#### DIRECTION:
Turn the entries below into a numbered list, one line per item, skipping any blank lines and leaving out the pictures.

════

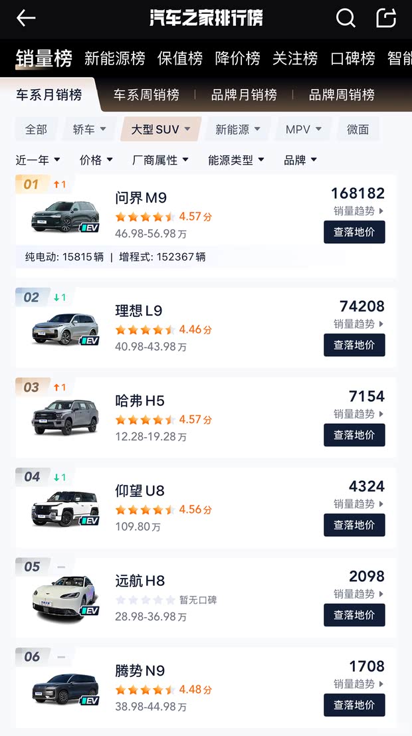Select the 品牌月销榜 tab
This screenshot has height=736, width=412.
coord(244,94)
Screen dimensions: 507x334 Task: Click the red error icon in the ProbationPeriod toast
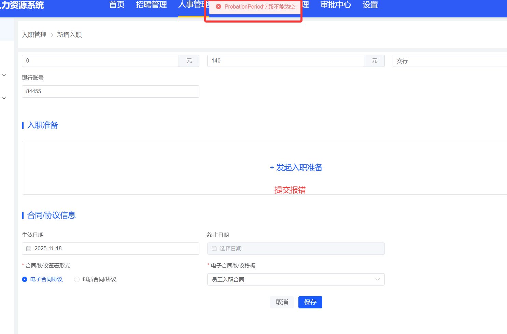219,6
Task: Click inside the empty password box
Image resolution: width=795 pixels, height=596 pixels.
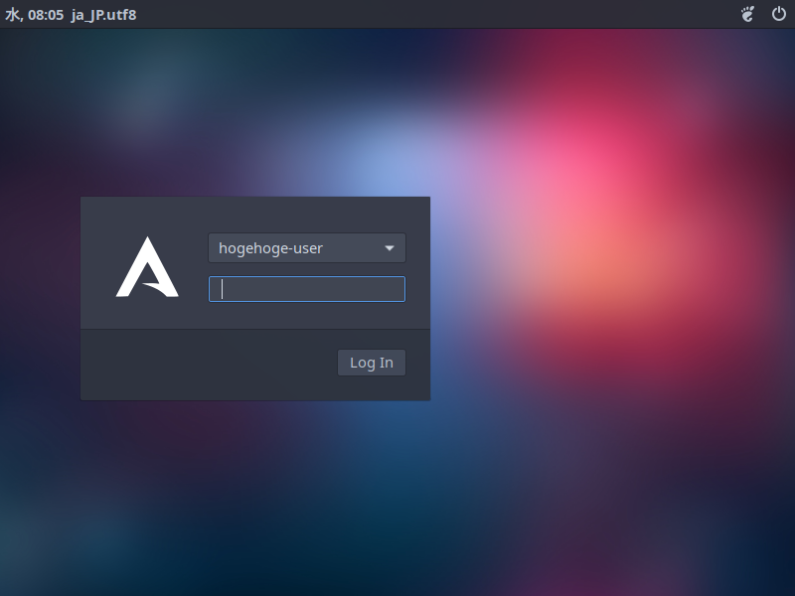Action: point(306,288)
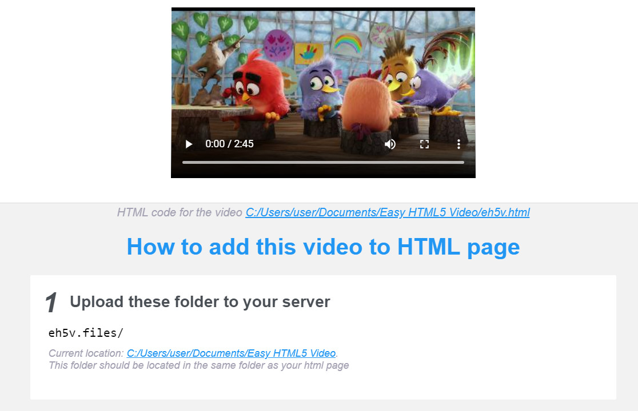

════

#### COMPLETE RESPONSE:
1. Select the 品牌月销榜 tab
2. This screenshot has height=736, width=412.
3. coord(244,94)
4. Screen dimensions: 507x334 Task: Click the red error icon in the ProbationPeriod toast
5. 219,6
6. Task: Click inside the empty password box
7. Image resolution: width=795 pixels, height=596 pixels.
8. Action: point(306,288)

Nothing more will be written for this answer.